To the best of our knowledge, the only study that has examined the expression of ghrelin and its receptors in GIST tissues is a Japanese study[28] in which ghrelin, ghrelin receptors, and their respective mRNA were detected in all 17 GIST tissues examined, although the extent of ghrelin and ghrelin receptor expression differed in each GIST tissue. The study demonstrated the existence of a ghrelin autocrine/paracrine loop in GIST tissues, suggesting that ghrelin may play a role in the occurrence and development of GISTs.

In contrast, the same study[28] found no statistically significant differences between positive ghrelin expression and tumor location (P = 0.426), tumor size (P = 0.590), KIT genotype (P = 0.935), a mitotic number of > 5 (P = 0.210), a Ki67 index of < 5 (P = 0.659), or risk of stromal tumor recurrence (P = 0.420). Additionally, ghrelin receptor expression was not correlated with the tumor grade (P = 0.208), Ki67 index (P = 0.717), mitotic count (P = 0.264), tumor location (P = 0.392), tumor size (P = 1), or tumor morphological type (P = 0.223). However, because the study sample was small (17 cases), the significance of these results remains unclear.

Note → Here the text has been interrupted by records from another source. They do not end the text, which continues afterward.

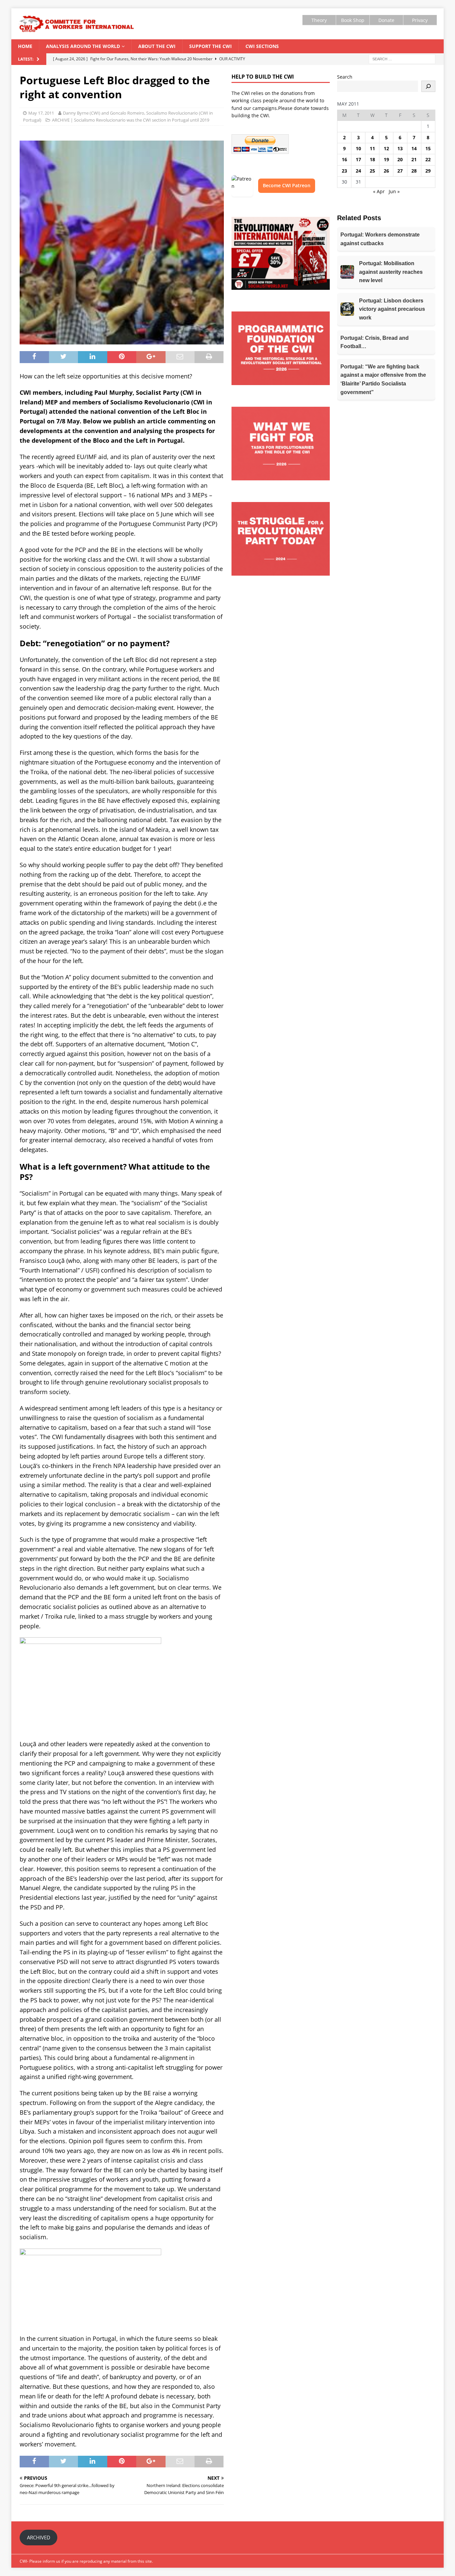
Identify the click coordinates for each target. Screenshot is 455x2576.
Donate (386, 20)
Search (344, 77)
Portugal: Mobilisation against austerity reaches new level (391, 271)
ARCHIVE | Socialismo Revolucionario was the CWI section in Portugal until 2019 (130, 120)
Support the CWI (210, 46)
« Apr (379, 191)
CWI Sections (262, 46)
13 (400, 148)
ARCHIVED (38, 2537)
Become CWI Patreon (286, 185)
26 (386, 171)
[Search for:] (402, 58)
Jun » (394, 191)
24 (358, 171)
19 (386, 159)
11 (372, 148)
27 (400, 171)
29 (428, 171)
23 (344, 171)
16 (344, 159)
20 (400, 159)
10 (358, 148)
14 (414, 148)
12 (386, 148)
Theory (319, 20)
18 (372, 159)
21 (414, 159)
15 (428, 148)
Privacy (420, 20)
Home (25, 46)
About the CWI (157, 46)
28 (414, 171)
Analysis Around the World (83, 46)
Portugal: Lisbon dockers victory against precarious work (392, 309)
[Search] (428, 86)
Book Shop (352, 20)
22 (428, 159)
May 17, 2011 (41, 113)
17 (358, 159)
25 (372, 171)
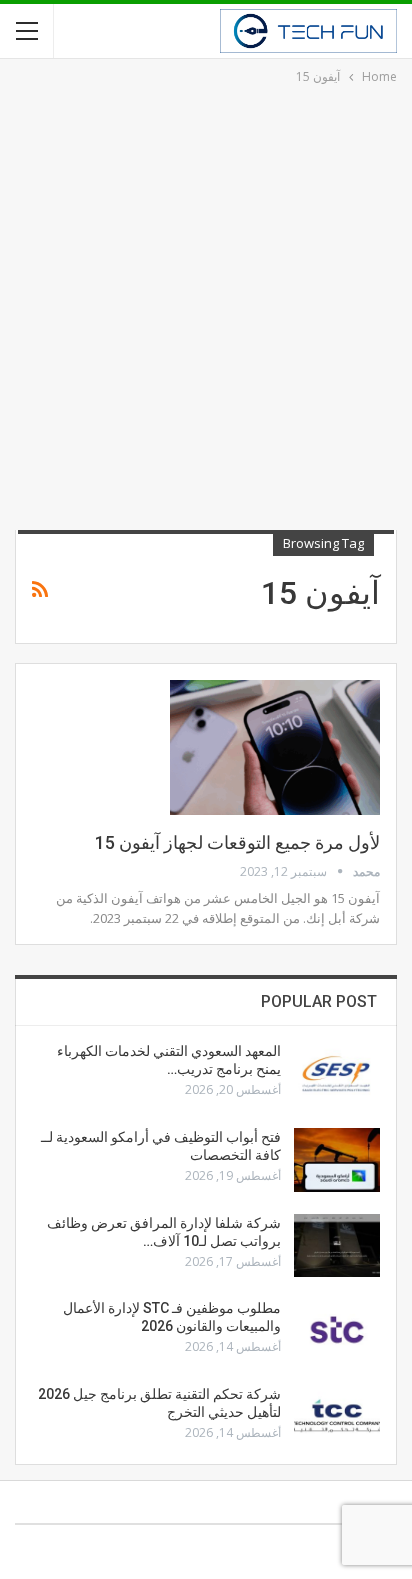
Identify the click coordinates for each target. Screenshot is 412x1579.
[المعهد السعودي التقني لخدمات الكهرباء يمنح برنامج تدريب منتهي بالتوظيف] (337, 1074)
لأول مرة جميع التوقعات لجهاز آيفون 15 (237, 842)
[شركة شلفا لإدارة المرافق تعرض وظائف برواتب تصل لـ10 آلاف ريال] (337, 1246)
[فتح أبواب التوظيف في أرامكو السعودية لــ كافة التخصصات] (337, 1160)
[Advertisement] (206, 304)
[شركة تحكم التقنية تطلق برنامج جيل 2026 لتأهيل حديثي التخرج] (337, 1417)
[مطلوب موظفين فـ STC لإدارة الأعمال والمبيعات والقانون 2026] (337, 1331)
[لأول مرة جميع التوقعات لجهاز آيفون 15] (275, 747)
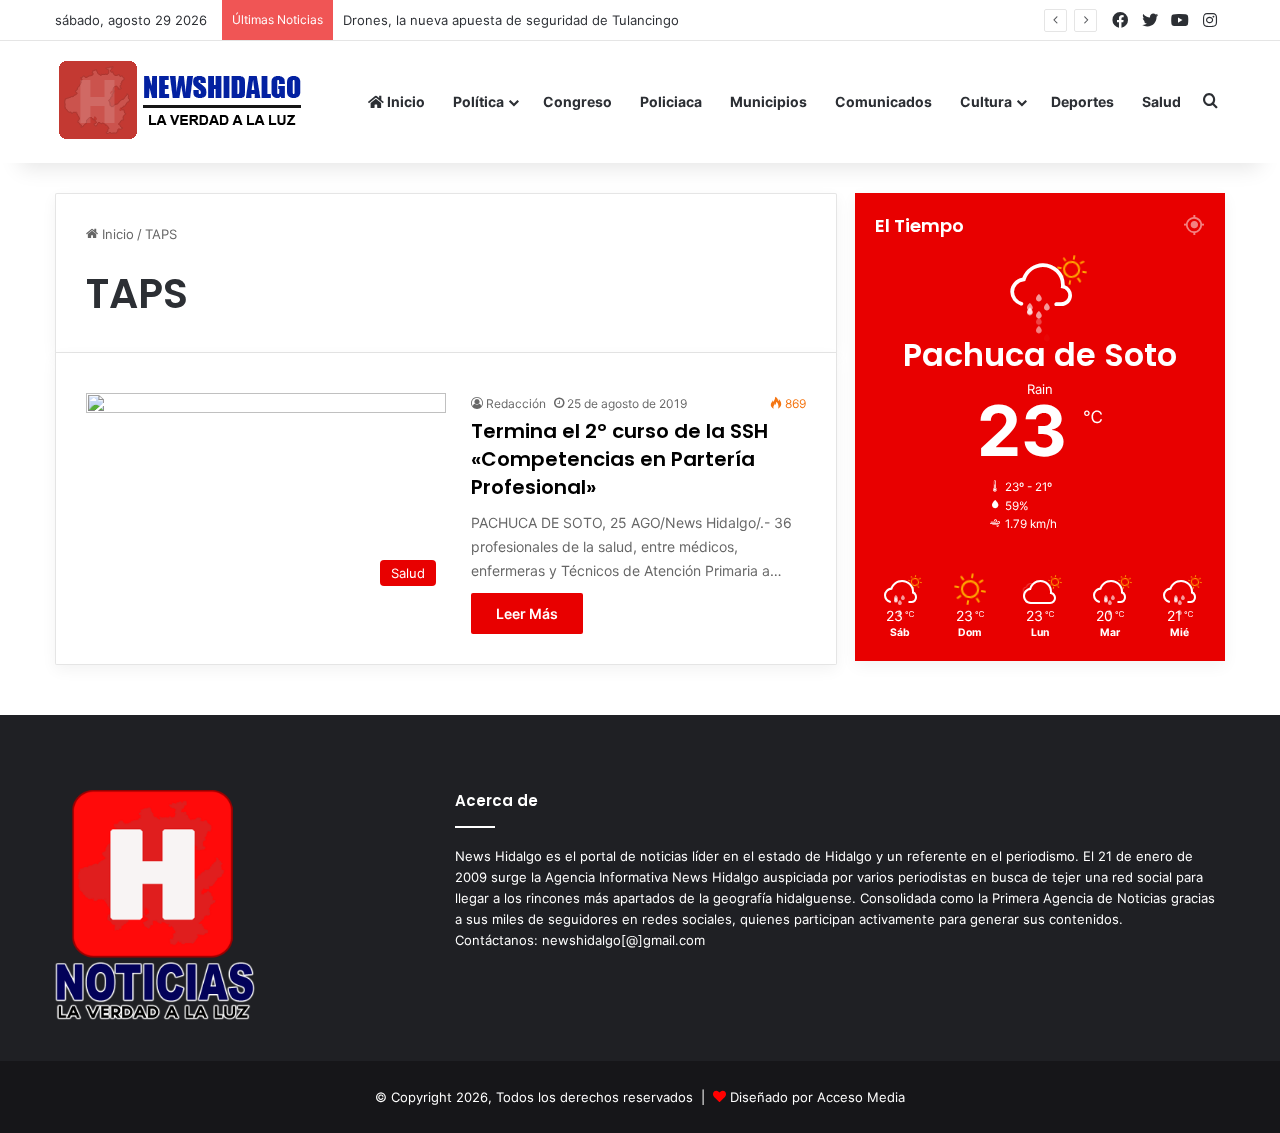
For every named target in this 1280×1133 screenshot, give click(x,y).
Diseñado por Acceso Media (817, 1097)
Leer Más (527, 613)
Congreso (577, 101)
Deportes (1082, 101)
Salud (1161, 101)
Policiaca (671, 101)
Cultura (986, 101)
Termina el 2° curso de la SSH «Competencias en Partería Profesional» (619, 459)
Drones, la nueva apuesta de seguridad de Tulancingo (511, 20)
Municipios (768, 101)
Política (478, 101)
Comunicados (883, 101)
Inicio (404, 101)
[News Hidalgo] (180, 101)
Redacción (516, 403)
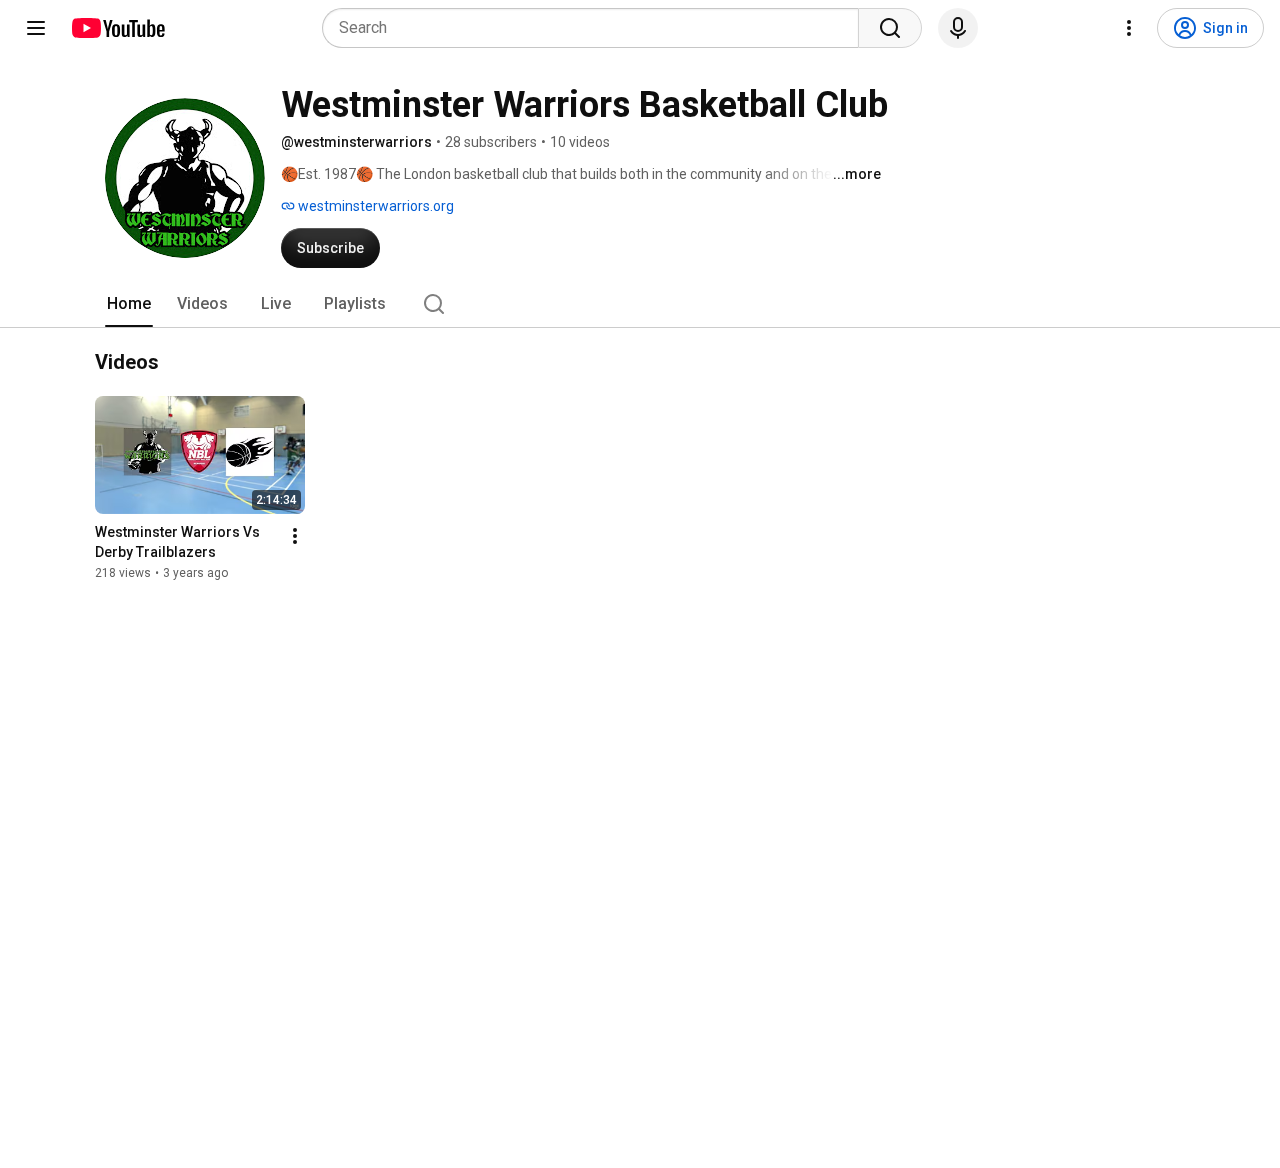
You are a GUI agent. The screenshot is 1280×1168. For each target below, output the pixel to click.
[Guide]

ROLE OF PI3K/AKT/mTOR PATHWAY IN GISTs

RTKs such as c-KIT and PDGFRA can activate a variety of intracellular signaling pathways, such as PI3K/AKT/mTOR, Ras/RAF/ERK, JAK/STAT, and Src kinases, which can in turn activate signaling axes downstream of c-KIT. These RTKs are therefore key factors in the treatment of GISTs, especially refractory GISTs[29]. PI3K/AKT/mTOR pathway activation is associated with the development and invasion of a number of tumors[9-11]. Indeed, c-KIT activation via autophosphorylation leads to excessive activation of PI3K/AKT/mTOR, which promotes the development and progression of GISTs[29,30]. Thus, blocking excessive activation of this signaling pathway may provide a new therapeutic strategy for GISTs.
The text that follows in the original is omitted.